◆ Given records ◆
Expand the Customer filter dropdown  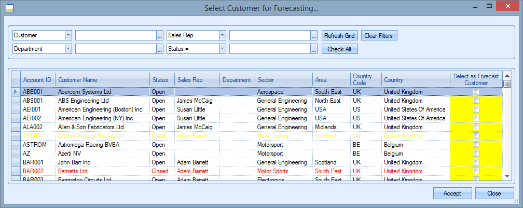click(x=68, y=36)
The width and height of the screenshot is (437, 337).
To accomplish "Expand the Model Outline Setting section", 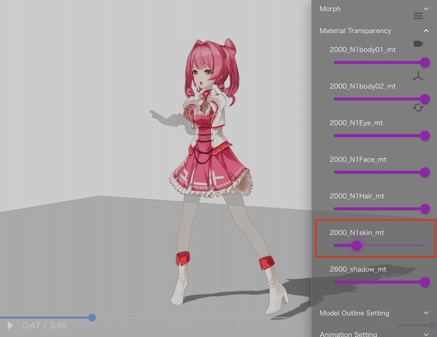I will click(426, 313).
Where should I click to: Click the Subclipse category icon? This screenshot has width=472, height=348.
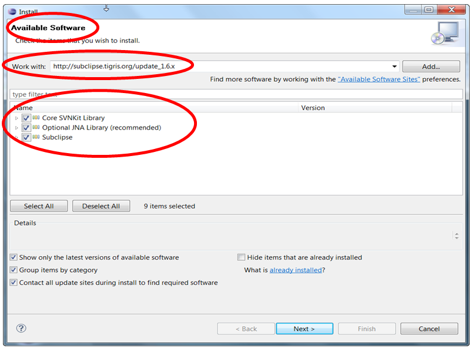tap(36, 137)
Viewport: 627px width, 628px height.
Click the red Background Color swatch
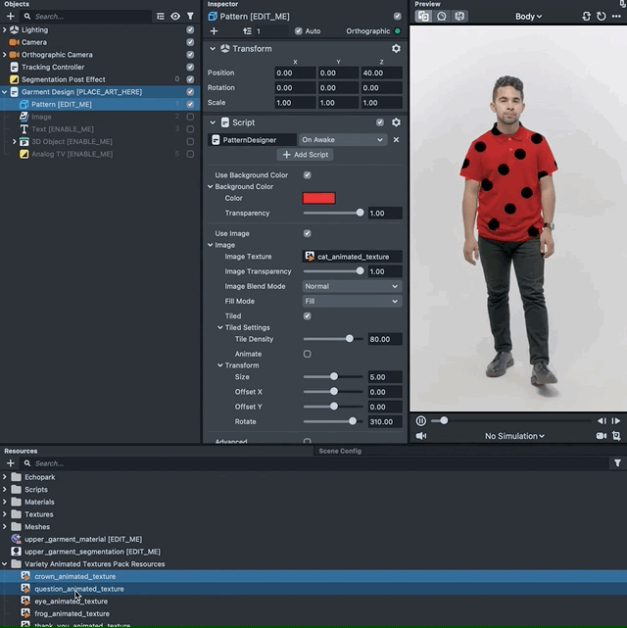(318, 198)
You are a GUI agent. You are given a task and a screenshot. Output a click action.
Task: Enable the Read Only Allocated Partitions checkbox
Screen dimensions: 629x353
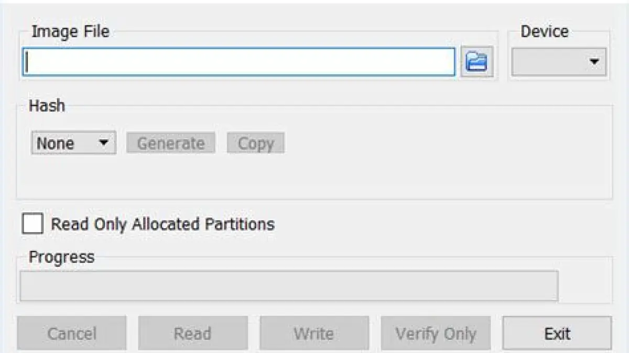[x=33, y=224]
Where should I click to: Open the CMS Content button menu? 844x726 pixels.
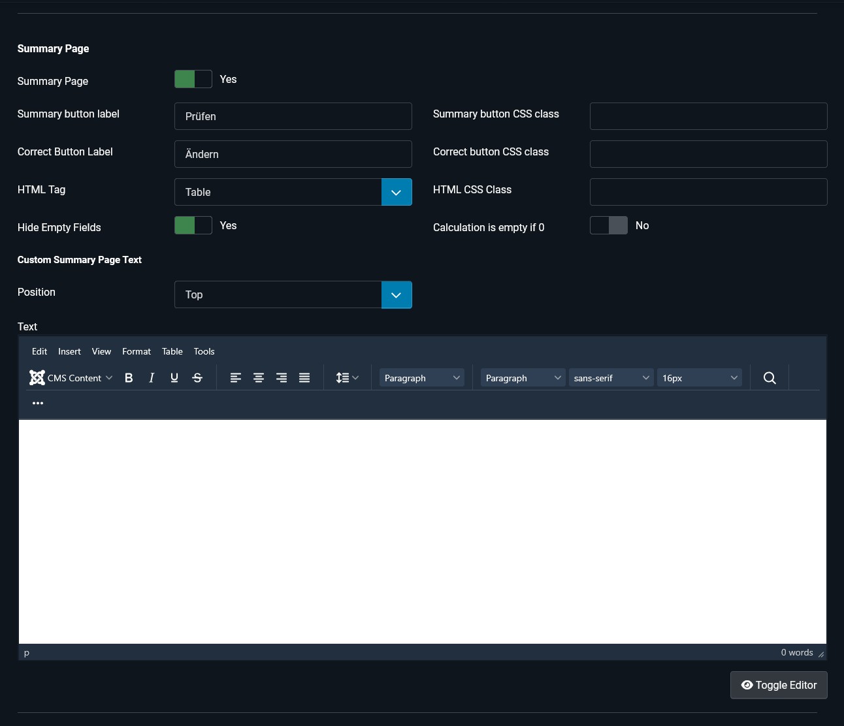coord(71,377)
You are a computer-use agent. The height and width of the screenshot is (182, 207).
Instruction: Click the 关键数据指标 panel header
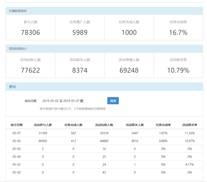point(104,11)
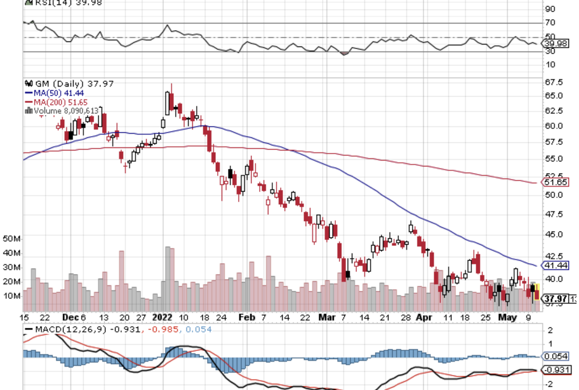Viewport: 579px width, 390px height.
Task: Click the 50M volume axis label
Action: (x=12, y=239)
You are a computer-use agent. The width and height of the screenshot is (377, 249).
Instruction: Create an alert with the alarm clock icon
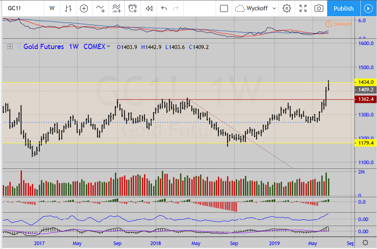[133, 8]
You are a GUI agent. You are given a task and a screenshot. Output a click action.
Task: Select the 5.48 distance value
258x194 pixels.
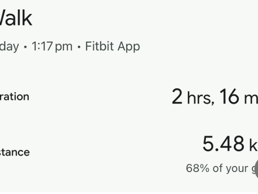tap(224, 144)
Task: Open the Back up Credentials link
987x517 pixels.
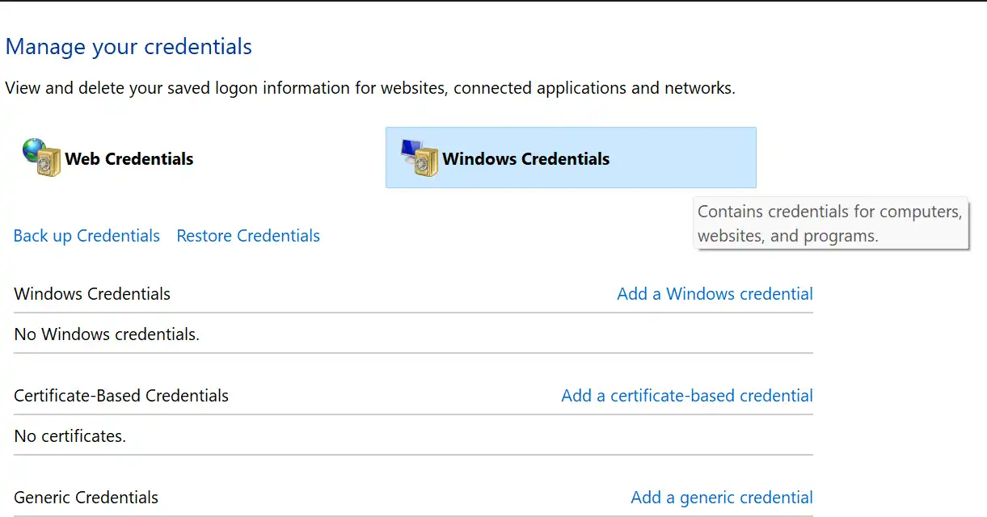Action: point(86,236)
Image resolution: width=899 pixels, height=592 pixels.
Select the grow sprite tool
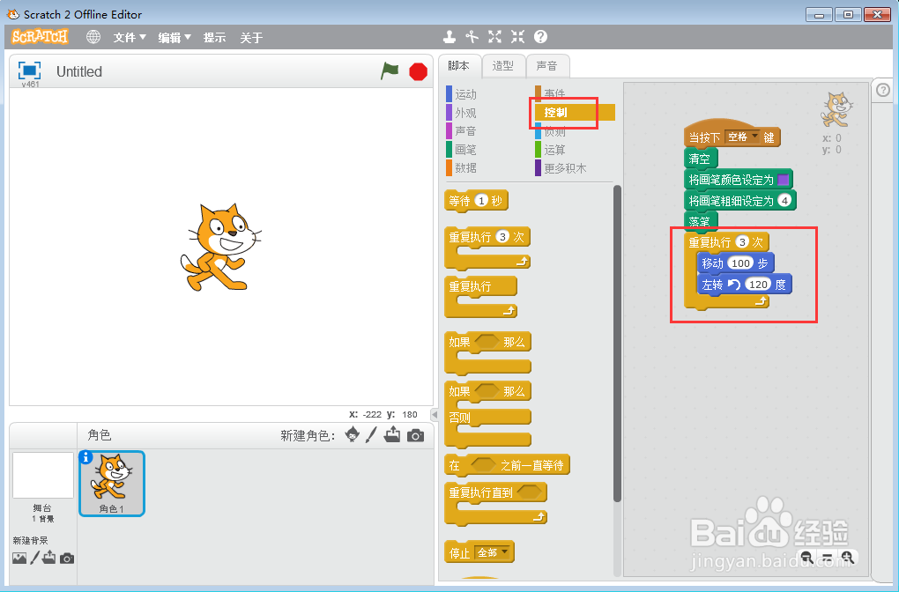494,37
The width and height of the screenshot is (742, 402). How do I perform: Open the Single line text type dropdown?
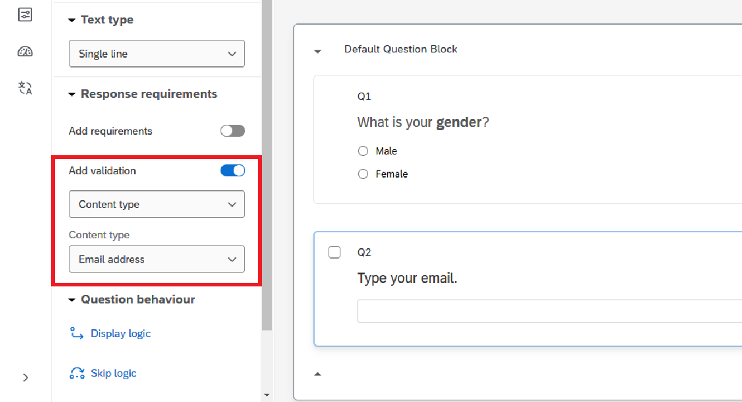(x=157, y=54)
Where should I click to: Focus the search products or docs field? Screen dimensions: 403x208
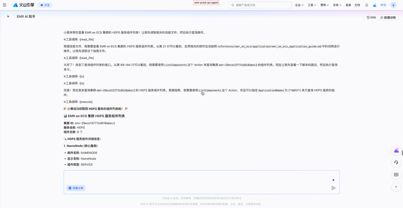tap(260, 5)
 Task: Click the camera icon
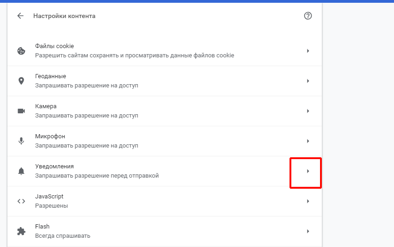click(21, 111)
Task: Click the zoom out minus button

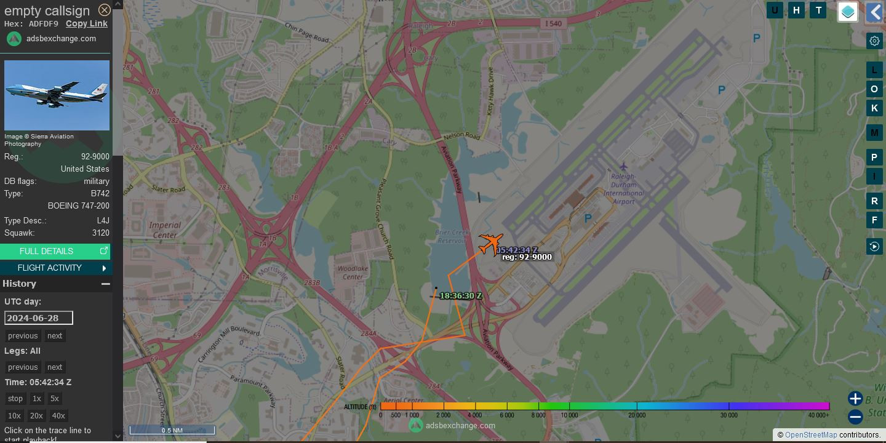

◆ Exercise goal ◆
Beginning with the line that holds "Task: Select the 5.48 distance value", output each line to the end of the material above, exactly, omitting the pictures.

◆ Answer to this exercise ◆
Task: Select the 5.48 distance value
258x194 pixels.
tap(224, 144)
Task: Open the Back up Credentials link
987x517 pixels.
Action: point(86,236)
Image resolution: width=899 pixels, height=592 pixels.
Select the grow sprite tool
494,37
The width and height of the screenshot is (742, 402). How do I perform: Open the Single line text type dropdown?
(x=157, y=54)
Where should I click to: Focus the search products or docs field? Screen dimensions: 403x208
tap(260, 5)
 Task: Click the camera icon
click(21, 111)
Task: Click the zoom out minus button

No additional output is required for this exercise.